TESTO FORNITO |
┌──

# Forum Argomenti di discussione Enti Locali  diritto d'abitazione IRPEF e ICI/IMU

## marcodmn

Salve innanzitutto un saluto a tutti gli utenti di questo interessantissimo sito e forum.
Volevo porvi un quesito in merito alla mia situazione. 
Mia madre è vedova ed, acquisito _ex lege_ il diritto reale d'abitazione, ha pagato negli anni sempre il totale dell'irpef e dell'ICI sull'abitazione di residenza e cointestata con mio padre deceduto. 
Poi ci siamo noi 3 figli che per succesione legittima abbiamo 1/8 della proprietà della suddetta casa ma non abbiamo mai pagato, per i motivi suddetti (diritto d'abitazione acquisito ex lege) ne ICI (a questo punto 1/8 come seconda casa visto che già ho una mia abitazione principale) ne IRPEF.
ora mi è arrivato dal comune di roma un avviso di rettifica per L?ICI x gli anni dal 2006 al 2008 per la cifra ICI relativa al mio ottavo di proprieta con addirittura un aliquota del 9 per mille come immobile sfitto da più di 2 anni (!!), sfitta casa dove abita ed ha la residenza mia madre...
CQM la domanda è devo dichiarare l'ottavo ai fini irpef ora? e con la nuova IMU? 
Al comune mi dicono che non devo pagare l'ICI, poi sento un commercialista e mi dice che la devo pagare e devo pagare anche l'IRPEF.. Insomma aiutatemi..  :Smile: 
X la cartella ho già fatto istanza x altre problematiche.
Grazie e un saluto a tutti

----------


## MrDike

Vi è diritto di abitazione di _ex_ art. 540 c.c. se il coniuge superstite utilizza l'immobile quale abitazione principale. Se così è, il Comune non può pretendere alcunchè dagli altri eredi legittimi.

----------


## marcodmn

grazie 1000 x la sollecita risposta.
e per l'irpef? l'ottavo lo devo dichiarare nel 730 o vale lo stesso discorso del dirritto d'abitazione viso che per mia madre è l'abitazione principale?

----------


## Contabile

Idem come sopra.

----------


## marcodmn

x non postarla anche in "enti locali".. 
per la futura IMU pagherà per l'abitazione principale sempre la vedova con diritto d'abitazione (540 c.c. e 1029 c.c. e segg.) oppure anche i figli per la quota di proprietà? 
grazie ancora

----------


## gianfranco1

Idem come sopra

----------

└──

DATI FORNITI |
┌──

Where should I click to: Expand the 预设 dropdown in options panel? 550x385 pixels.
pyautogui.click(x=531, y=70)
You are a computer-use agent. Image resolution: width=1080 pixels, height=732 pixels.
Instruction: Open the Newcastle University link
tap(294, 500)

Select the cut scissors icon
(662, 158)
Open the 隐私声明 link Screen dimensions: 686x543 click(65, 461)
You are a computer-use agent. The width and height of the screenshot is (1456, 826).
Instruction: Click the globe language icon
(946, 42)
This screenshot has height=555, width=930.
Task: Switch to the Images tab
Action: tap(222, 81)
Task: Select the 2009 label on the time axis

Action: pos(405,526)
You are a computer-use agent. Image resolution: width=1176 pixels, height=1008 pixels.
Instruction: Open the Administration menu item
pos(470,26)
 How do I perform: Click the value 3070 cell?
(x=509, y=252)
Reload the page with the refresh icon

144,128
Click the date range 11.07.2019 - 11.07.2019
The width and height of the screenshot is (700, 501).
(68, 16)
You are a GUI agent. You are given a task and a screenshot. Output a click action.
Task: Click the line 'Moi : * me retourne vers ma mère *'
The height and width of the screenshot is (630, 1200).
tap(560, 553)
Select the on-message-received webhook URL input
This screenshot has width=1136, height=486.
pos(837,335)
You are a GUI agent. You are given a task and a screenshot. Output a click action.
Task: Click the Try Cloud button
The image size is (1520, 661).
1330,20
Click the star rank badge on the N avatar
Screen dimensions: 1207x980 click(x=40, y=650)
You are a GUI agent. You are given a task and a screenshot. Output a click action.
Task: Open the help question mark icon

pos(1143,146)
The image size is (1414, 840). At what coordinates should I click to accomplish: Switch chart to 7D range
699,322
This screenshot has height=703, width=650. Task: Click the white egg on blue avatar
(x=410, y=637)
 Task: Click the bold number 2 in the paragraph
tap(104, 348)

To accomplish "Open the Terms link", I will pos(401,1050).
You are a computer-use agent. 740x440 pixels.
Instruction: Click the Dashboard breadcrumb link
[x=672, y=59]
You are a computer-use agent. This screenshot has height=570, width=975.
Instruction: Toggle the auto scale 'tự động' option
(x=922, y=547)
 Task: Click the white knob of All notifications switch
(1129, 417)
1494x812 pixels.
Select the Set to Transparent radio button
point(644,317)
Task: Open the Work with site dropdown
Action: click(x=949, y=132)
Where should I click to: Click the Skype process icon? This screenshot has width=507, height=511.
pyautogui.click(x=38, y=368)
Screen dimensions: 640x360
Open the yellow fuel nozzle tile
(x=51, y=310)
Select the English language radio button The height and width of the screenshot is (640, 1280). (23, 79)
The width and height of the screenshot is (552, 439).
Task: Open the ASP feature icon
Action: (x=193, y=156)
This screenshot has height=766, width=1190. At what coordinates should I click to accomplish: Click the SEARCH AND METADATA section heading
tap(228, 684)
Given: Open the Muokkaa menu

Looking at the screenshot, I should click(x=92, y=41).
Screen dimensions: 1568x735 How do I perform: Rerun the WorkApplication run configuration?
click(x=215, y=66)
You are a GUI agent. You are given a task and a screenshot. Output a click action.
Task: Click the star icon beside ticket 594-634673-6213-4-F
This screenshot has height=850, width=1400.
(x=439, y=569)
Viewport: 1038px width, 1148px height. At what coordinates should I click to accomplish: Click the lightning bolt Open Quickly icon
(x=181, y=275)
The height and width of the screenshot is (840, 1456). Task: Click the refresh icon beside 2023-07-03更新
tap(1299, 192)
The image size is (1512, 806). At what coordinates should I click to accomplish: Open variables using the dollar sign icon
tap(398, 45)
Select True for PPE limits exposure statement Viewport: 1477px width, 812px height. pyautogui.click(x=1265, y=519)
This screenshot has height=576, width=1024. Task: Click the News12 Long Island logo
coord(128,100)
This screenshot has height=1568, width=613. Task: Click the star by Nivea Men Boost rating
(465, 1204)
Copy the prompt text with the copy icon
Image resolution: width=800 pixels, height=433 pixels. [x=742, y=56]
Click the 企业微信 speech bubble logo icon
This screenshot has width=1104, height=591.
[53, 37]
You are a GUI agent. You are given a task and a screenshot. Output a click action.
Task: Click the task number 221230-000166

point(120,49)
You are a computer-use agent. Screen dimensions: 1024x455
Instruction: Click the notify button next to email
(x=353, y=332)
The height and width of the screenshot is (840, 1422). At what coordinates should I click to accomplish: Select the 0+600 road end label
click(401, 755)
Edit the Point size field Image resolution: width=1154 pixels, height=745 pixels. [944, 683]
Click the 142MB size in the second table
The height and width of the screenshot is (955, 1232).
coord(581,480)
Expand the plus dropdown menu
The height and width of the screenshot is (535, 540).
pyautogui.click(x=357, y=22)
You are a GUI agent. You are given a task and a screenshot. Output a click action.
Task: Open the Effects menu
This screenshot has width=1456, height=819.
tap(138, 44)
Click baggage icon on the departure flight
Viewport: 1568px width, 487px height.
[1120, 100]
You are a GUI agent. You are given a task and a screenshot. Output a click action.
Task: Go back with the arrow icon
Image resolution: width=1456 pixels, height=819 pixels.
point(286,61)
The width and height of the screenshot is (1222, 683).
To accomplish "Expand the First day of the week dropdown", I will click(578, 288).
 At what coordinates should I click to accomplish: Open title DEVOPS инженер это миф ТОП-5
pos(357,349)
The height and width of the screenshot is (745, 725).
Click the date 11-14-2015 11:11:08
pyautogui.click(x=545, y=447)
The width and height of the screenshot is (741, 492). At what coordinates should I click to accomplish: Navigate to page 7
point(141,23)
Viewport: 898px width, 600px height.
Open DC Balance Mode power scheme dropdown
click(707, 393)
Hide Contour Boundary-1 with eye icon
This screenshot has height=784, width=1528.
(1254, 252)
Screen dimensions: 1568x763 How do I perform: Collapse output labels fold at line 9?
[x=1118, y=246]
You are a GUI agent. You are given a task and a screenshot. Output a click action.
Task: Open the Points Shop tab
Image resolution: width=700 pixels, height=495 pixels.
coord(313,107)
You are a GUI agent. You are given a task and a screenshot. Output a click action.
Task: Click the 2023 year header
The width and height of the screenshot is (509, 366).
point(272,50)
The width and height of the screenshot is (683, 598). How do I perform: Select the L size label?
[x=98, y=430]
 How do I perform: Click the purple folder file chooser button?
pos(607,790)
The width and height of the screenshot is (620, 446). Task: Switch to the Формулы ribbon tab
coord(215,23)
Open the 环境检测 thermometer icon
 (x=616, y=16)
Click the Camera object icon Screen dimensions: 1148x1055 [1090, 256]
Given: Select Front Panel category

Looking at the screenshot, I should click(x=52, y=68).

└──

ESERCIZI DA SVOLGERE |
**A.** Riporta, ciascuno una sola volta, i nomi utente degli autori dei messaggi nella discussione sul diritto d'abitazione.
**B.** Nella discussione sul diritto d'abitazione, a quali anni si riferisce l'avviso di rettifica per l'ICI inviato dal comune di Roma?
Per svolgere gli esercizi i record non servono.

RISPOSTE ATTESE |
**A.** marcodmn, MrDike, Contabile, gianfranco1

**B.** Agli anni dal 2006 al 2008.